Rome offrait des « jeux et du pain » ; aujourd’hui le capitalisme ne peut plus offrir que des jeux. En s’attaquant au capitalisme, les travailleurs devront attaquer tous ses aspects aliénants. Le sport en est un (qui est différent de ce que pourrait être une véritable culture physique), qui s’oppose fondamentalement à l’épanouissement physique de l’homme.
Il faudra le détruire en tant que tel !
Notes :
1) « Nos camarades pensent que la lutte doit être dirigée contre ce danger (fasciste), c’est-à-dire contre la minorité (audacieuse et résolue en effet) des chefs militaires d’extrême-droite. Et non contre Videla et sa fraction « modérée ». D’autant plus que, comme nous l’avons dit, l’Argentine n’est pas le Chili…
La politique intérieure de la junte, et notamment de son ministre de l’économie Martinez de Hoz, est réactionnaire et frappe la classe ouvrière, les couches moyennes, et même les petites entreprises. Elle est, au fond, la même que celle du plan Barre, que nous ne qualifions pas de fasciste. Quant à sa politique extérieure, elle est contraire à celle de Pinochet : relations avec tous les pays du monde, réactivation même des relations économiques avec Cuba socialiste, nettes méfiances à l’égard des initiatives expansionnistes du Brésil, etc. »
(Lettre du 14.12.76 de la rédaction en chef de l’Humanité).
Cette position du P. « C. » Français est parfaitement à l’image de celle du P. »C. » Argentin :
« La déclaration (du PCA) confirme le soutien de la direction du parti communiste argentin aux propos publics du général Videla en faveur de l’établissement d’un large dialogue constructif entre les forces civiles et militaires pour parvenir à l’unité nationale »
(La Pravda, 18 août 1977)
Tout travail méritant salaire, le P.C. Argentin reste le seul parti encore légal.
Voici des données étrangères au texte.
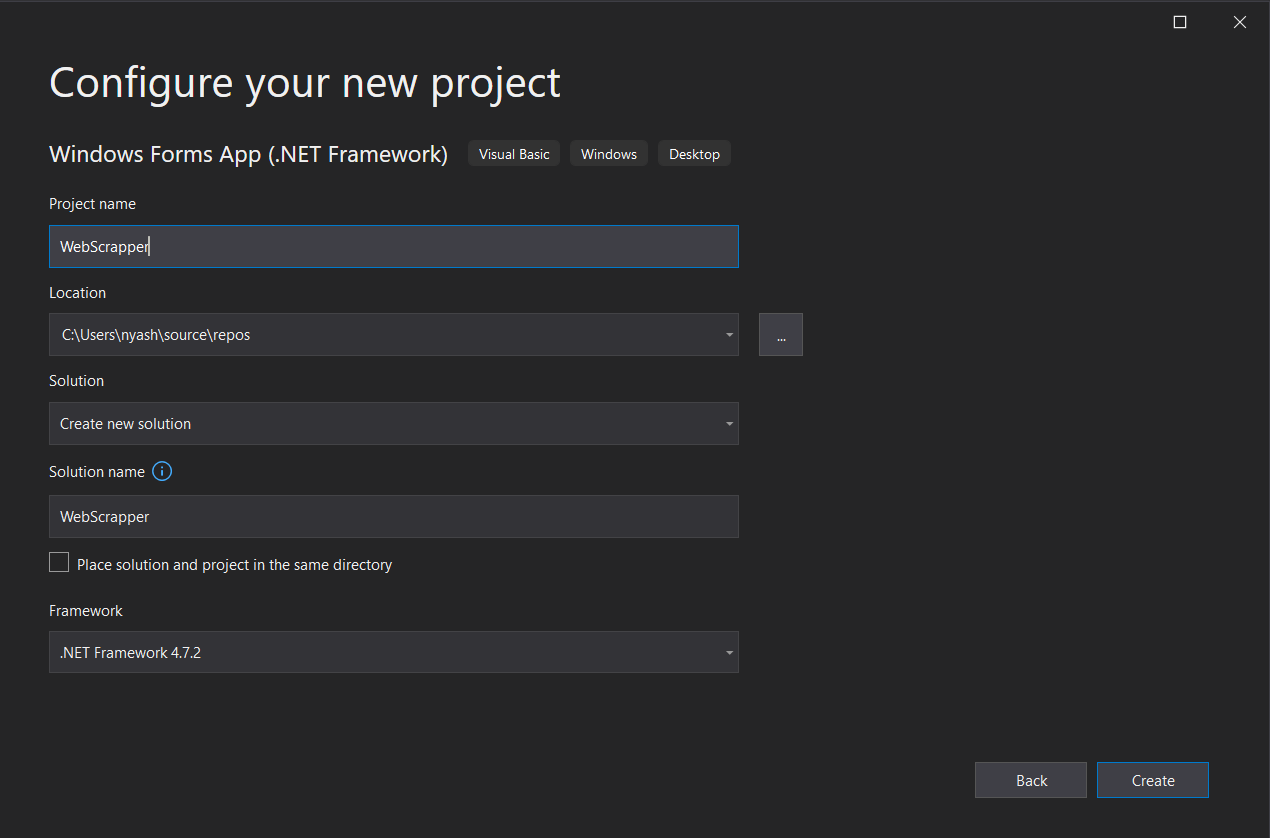Click the Solution name info icon
The height and width of the screenshot is (838, 1270).
pyautogui.click(x=161, y=470)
2) En ce qui concerne l’idéologie sportive à la Pierre de Coubertin, voir les citations ci-contre.
3) On peut noter que la période d’ascendance du capitalisme (fin 19e-début 20e) et celle de la grande crise d’entre-deux-guerres (1919-39) correspondent encore à une conception du sport et de l’olympisme avant tout morale et idéologique : « amateurisme » des moyens et mise en avant de la grandeur idéologique de la nation (Berlin 1936, où l’Etat nazi prend tout en charge). Au contraire, la seconde moitié de notre siècle connaît l’ère impérialiste du sport et de l’olympisme où, avec l’extension de cette institution à l’échelle mondiale, elle apparaît avant tout comme un terrain spectaculaire de la concurrence économique.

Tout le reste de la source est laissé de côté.